DATASET ENTRIES:
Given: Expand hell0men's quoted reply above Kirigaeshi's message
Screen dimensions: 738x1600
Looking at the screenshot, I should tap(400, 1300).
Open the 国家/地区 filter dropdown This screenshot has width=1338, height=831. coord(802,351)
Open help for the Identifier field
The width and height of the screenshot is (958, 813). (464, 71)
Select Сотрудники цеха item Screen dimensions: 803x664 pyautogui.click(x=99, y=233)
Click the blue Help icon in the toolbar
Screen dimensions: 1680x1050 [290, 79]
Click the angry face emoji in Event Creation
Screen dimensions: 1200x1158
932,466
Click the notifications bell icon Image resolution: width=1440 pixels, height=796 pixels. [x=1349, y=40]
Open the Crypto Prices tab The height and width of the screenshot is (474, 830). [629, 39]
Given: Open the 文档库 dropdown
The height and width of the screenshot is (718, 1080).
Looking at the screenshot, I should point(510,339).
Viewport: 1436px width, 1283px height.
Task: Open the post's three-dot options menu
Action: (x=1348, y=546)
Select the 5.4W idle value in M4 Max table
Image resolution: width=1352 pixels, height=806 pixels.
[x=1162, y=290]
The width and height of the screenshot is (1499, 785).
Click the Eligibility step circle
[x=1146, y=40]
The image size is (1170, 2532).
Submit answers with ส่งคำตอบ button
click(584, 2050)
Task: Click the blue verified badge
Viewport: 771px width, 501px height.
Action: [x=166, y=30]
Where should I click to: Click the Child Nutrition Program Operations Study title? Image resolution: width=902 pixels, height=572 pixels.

EXERCISE: Wherever the string "dropdown" is found in the entries, copy the line it sits in.

OUTPUT FOR THIS TASK:
Open the 国家/地区 filter dropdown This screenshot has width=1338, height=831. coord(802,351)
Given: Open the 文档库 dropdown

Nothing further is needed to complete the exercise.